I find it interesting that people tend to follow the same stages of awareness when first hearing about timing attacks. A recent discussion about Django redesigning their cookie scheme shows people at the various stages.
1. The timing difference is too small to attack
This is the result of not understanding statistics or how jitter can be modeled and filtered. Usually, people are thinking that a single measurement for a given input is probably obscured by noise. This is correct. That’s why you take many measurements for the same input and average them. The more noise, the more measurements you need. But computers are fast, so it doesn’t take long to do thousands or even millions of runs per guessed byte.
The basic statistical method is simple. You apply a hypothesis test of the mean of all runs with a given guess for a byte (say, 0) against the mean for all the others (1, 2, …, 255) If there is a significant difference in the means, then you have guessed that byte correctly. If no difference, repeat for the other 255 values. If still no difference, take more measurements.
The other misconception is that jitter is too great to get anything useful out of the measurements, especially in a network. There is an excellent paper by Crosby and Wallach that debunks this myth by carefully analyzing noise and its causes as well as how to filter it. They conclude that an attacker can reliably detect processing differences as low as 200 nanoseconds on a LAN or 30 microseconds on a WAN given only 1000 measurements. If your server is hosted somewhere an attacker can also buy rackspace, then you are vulnerable to LAN timing attacks.
2. I’ll just add a random delay to my function
Then I’ll take more measurements. See above.
3. I’ll add a deadline to my function and delay returning until it is reached
This usually has a higher overhead and is more prone to errors than implementing your function such that its timing does not vary, based on the input data. If you make a mistake in your interval calculation or an attacker is able to “stun” your function somewhere in the middle such that all target computations occur after the interval timer has expired, then you’re vulnerable again. This is similar to avoiding buffer overflow attacks by lengthening the buffer — better to fix the actual problem instead.
4. Ok, ok, I developed a constant-time function
def full_string_cmp(s1, s2): total = 0 for a, b in zip(s1, s2): total += (a != b) return not total
The first bug is that this opens a worse hole if the two strings are not the same length. In fact, an attacker can send in a zero-length string and the result of zip() is an empty array. This results in the for() loop never executing and any input being accepted as valid! The fix is to check the two lengths first to make sure they’re equal or in C, compare two fixed-length arrays that are guaranteed to be the same size.
The next bug is smaller, but still valid. There’s a timing leak in the comparison of a and b. When you write:
total += (a != b)
Both Python and a C compiler actually generate low-level instructions equivalent to:
if (a != b) tmp = 1 else tmp = 0 total += tmp
Thus, there is still a small timing leak. If they are equal, an additional branch instruction is executed. If they are not equal, this is skipped. A common intuitive mistake among programmers is that single lines of code are atomic. This is why you might find a C version of this such as “total += (a != b) ? 1 : 0”, which generates the same code. Just because it fits on a single line does not mean it is atomic or constant-time.
5. Ok, I fixed those bugs. Are we done yet?
Let’s see what we have now (adapted from my keyczar posting).

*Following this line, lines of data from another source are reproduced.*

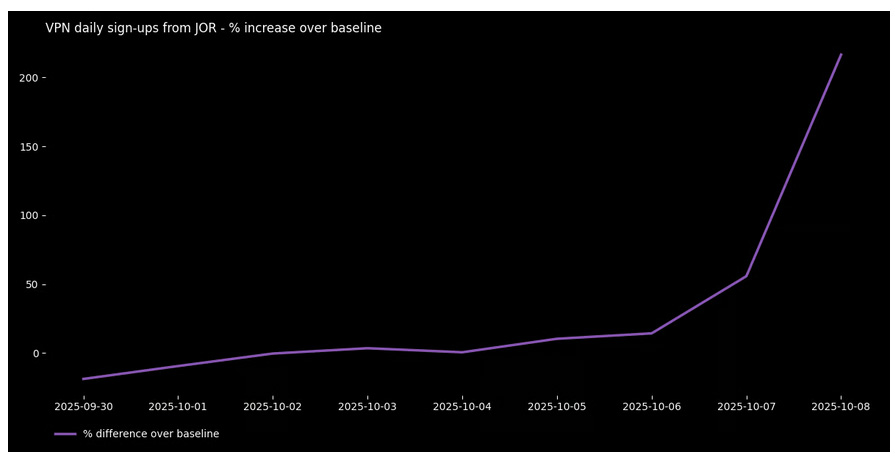
Task: Select the 2025-10-06 x-axis label
Action: pyautogui.click(x=652, y=407)
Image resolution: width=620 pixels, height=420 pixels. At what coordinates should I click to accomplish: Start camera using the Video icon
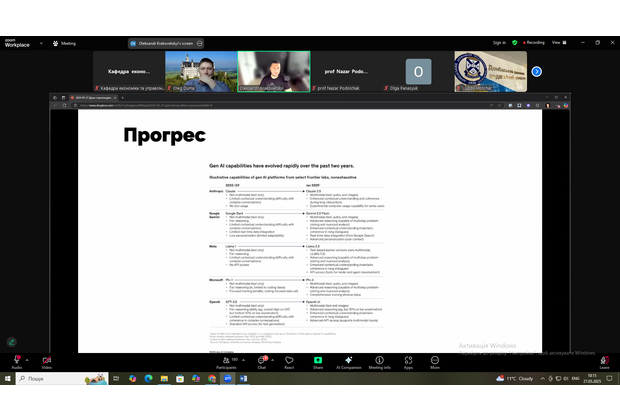point(46,360)
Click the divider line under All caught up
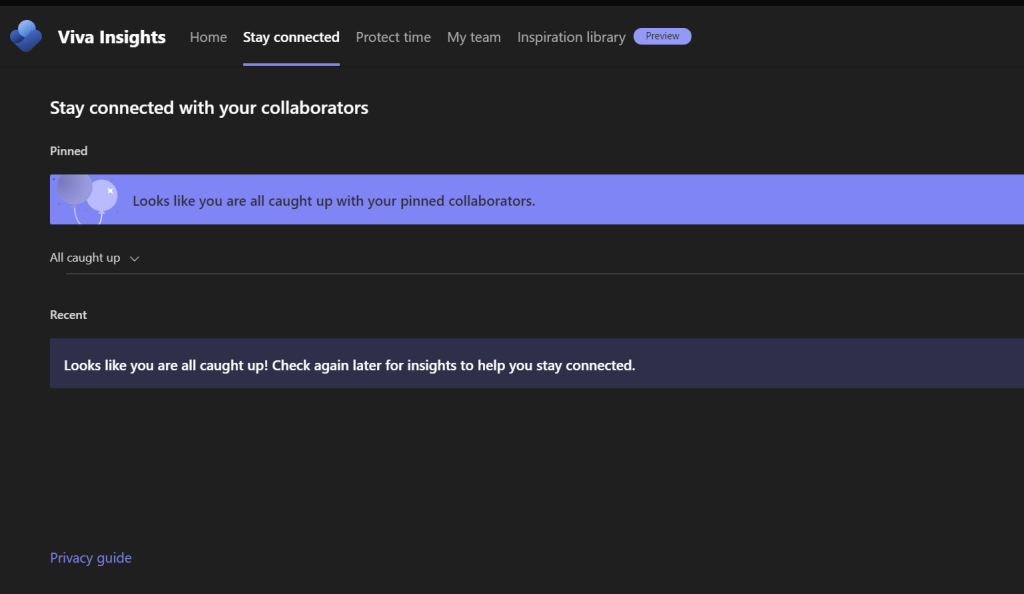The width and height of the screenshot is (1024, 594). point(540,273)
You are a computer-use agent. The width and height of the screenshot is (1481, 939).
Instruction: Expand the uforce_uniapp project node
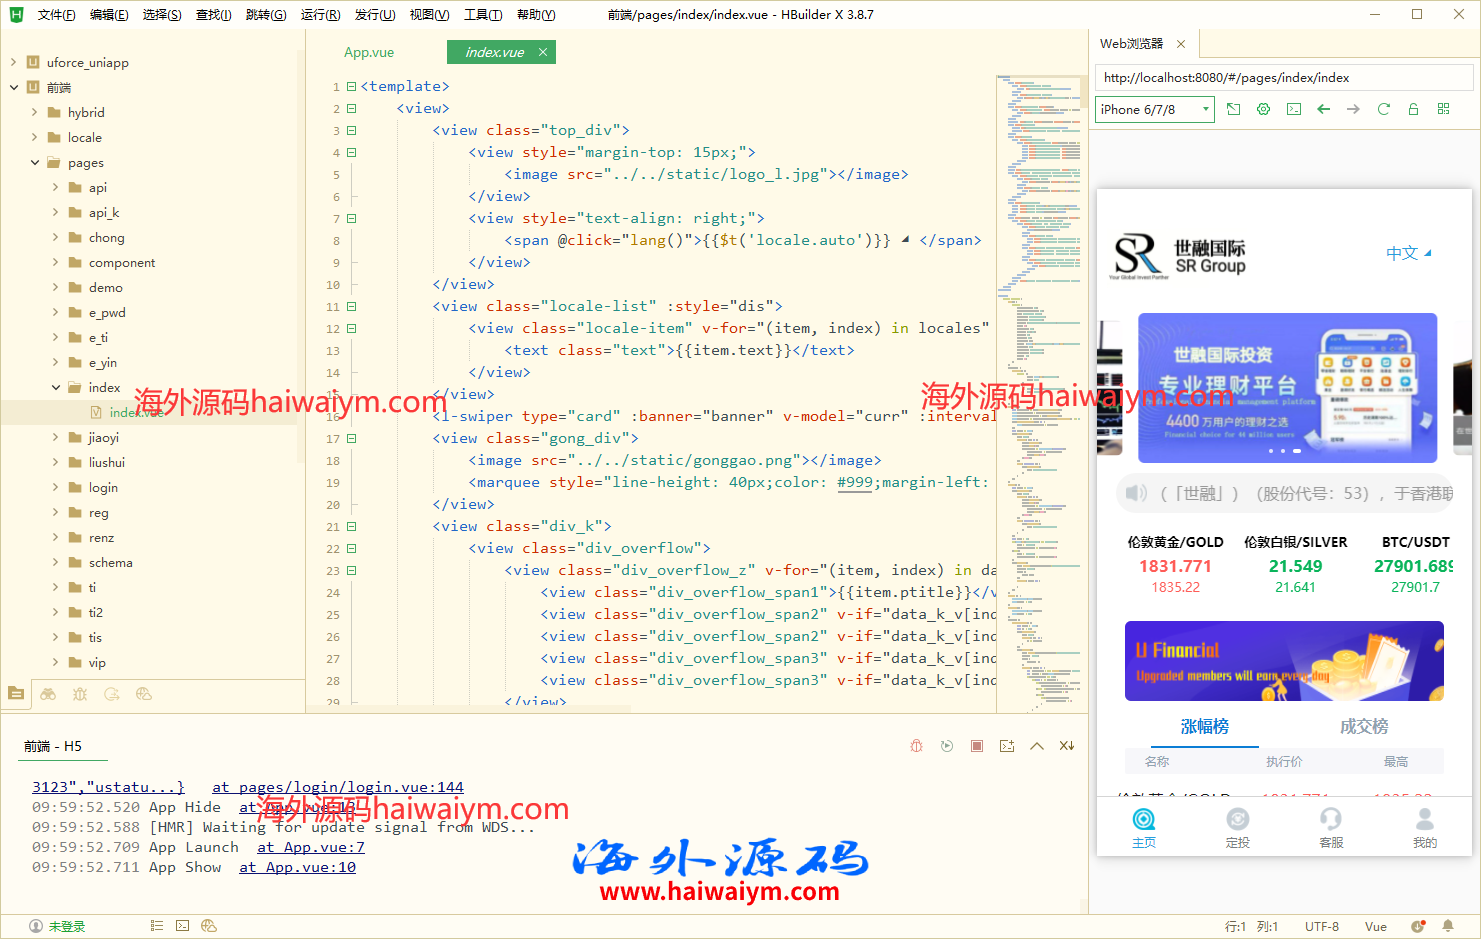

if len(userMsg) != len(correctValue): return False result = 0 for x, y in zip(userMsg, correctValue): result |= ord(x) ^ ord(y) return result == 0
This now uses an arithmetic operator (XOR) instead of a logical compare (!=), and thus should be constant-time. The += operator could possibly have a leak if carries take longer than an add without carry, so we went with |= instead. We check the lengths and abort if they don’t match. This does leak timing information about the length of the correct value, so we have to make sure that is not a problem. Usually it’s not, but if these were passwords instead of cryptographic values, it would be better to hash them with PBKDF2 or bcrypt instead of working with them directly. But are we done?
Maybe. But first we need to figure out if our high-level language has any behavior that affects the timing of this function. For example, what if there is sign-bit handling code in the Python interpreter that behaves differently if x or y is negative? What if the zip() operator has an optimization that compares two arrays first to see if they’re identical before returning their union?
The answer is you can never be sure. In C, you have more assurance but still not enough. For example, what if the compiler optimization settings change? Is this still safe? What about the microarchitecture of the CPU? What if Intel came out with a new byte-wise cache alignment scheme in the Pentium 1000?
I hope this has convinced some people that side channel attacks are not easily solved. Important code should be carefully reviewed to have higher assurance this class of attack has been mitigated.